[Stored items]
* * *
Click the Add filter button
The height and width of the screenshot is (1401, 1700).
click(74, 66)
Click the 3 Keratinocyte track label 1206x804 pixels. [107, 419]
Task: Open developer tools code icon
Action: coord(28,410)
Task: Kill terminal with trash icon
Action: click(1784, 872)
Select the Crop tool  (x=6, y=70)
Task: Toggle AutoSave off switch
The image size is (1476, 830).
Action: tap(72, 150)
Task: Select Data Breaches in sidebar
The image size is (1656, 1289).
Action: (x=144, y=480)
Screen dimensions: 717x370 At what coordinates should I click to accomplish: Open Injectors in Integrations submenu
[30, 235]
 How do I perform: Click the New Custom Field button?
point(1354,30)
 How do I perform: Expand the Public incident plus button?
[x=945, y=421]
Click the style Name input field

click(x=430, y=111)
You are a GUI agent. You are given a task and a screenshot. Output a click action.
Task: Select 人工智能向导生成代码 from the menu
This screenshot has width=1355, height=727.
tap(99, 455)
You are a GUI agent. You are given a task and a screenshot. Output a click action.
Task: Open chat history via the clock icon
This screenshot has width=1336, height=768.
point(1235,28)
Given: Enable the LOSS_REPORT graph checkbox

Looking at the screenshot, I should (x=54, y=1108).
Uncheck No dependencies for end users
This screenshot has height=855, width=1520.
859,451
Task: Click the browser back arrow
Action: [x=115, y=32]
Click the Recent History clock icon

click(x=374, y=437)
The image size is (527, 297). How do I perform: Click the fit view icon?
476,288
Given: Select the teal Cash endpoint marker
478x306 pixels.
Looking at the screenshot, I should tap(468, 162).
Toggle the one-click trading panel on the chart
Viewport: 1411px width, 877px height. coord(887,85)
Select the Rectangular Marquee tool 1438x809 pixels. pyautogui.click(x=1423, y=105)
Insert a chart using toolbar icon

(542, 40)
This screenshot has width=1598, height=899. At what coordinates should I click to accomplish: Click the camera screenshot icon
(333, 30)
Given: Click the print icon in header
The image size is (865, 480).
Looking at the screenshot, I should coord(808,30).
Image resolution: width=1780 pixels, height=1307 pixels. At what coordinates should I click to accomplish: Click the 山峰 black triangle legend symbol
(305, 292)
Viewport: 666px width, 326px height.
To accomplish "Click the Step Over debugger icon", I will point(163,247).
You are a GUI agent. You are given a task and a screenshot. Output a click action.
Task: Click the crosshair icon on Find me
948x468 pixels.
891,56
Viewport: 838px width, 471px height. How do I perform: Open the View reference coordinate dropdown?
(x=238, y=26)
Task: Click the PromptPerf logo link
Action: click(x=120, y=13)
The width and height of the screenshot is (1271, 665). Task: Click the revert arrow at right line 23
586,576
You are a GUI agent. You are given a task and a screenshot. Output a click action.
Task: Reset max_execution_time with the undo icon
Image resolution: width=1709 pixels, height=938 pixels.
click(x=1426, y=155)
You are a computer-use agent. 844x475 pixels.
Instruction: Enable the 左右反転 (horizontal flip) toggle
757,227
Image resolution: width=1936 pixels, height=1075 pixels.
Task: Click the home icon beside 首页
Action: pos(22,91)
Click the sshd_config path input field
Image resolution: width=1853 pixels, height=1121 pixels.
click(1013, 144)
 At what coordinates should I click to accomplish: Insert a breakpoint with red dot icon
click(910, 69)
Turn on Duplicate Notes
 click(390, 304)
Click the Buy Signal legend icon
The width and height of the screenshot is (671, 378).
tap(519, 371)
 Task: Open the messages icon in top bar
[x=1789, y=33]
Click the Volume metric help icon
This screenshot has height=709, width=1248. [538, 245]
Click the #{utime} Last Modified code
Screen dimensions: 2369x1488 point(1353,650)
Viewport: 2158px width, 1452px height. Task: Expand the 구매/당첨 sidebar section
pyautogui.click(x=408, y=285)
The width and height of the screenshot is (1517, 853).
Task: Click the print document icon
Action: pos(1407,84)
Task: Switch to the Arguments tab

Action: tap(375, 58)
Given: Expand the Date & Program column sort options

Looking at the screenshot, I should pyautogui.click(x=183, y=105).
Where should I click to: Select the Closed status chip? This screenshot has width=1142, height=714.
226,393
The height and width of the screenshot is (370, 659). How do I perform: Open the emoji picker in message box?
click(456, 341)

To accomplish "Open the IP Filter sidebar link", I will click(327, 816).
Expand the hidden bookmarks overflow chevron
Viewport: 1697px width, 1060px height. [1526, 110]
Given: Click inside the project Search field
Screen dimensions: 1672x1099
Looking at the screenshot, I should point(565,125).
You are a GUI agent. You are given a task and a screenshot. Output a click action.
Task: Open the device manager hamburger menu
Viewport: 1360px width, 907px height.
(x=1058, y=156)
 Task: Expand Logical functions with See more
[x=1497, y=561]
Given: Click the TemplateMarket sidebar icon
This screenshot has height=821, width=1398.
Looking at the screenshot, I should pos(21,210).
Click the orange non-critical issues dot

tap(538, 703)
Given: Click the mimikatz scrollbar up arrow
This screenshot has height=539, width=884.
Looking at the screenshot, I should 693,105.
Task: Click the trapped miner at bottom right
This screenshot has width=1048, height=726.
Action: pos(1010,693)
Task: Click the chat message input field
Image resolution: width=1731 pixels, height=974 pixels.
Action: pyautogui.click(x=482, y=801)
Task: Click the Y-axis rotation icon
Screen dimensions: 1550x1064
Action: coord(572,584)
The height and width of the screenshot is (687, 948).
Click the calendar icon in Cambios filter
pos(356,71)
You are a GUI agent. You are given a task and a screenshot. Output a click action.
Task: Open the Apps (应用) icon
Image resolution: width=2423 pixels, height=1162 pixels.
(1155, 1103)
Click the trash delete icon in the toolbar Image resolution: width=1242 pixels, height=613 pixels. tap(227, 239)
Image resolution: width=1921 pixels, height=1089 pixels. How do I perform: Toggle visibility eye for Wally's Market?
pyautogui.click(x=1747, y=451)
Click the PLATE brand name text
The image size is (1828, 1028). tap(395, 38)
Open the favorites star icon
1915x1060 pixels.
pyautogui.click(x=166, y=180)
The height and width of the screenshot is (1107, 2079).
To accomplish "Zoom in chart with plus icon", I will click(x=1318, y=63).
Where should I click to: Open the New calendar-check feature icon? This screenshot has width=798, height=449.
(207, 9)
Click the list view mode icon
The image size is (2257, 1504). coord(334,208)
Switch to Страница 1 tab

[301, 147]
* * *
> **Task instructions**
Your answer must be a copy of every line in the data above that holds the string "will".

> **Final answer**
To accomplish "Click the Step Over debugger icon", I will point(163,247).
To accomplish "Open the IP Filter sidebar link", I will click(327, 816).
To accomplish "Zoom in chart with plus icon", I will click(x=1318, y=63).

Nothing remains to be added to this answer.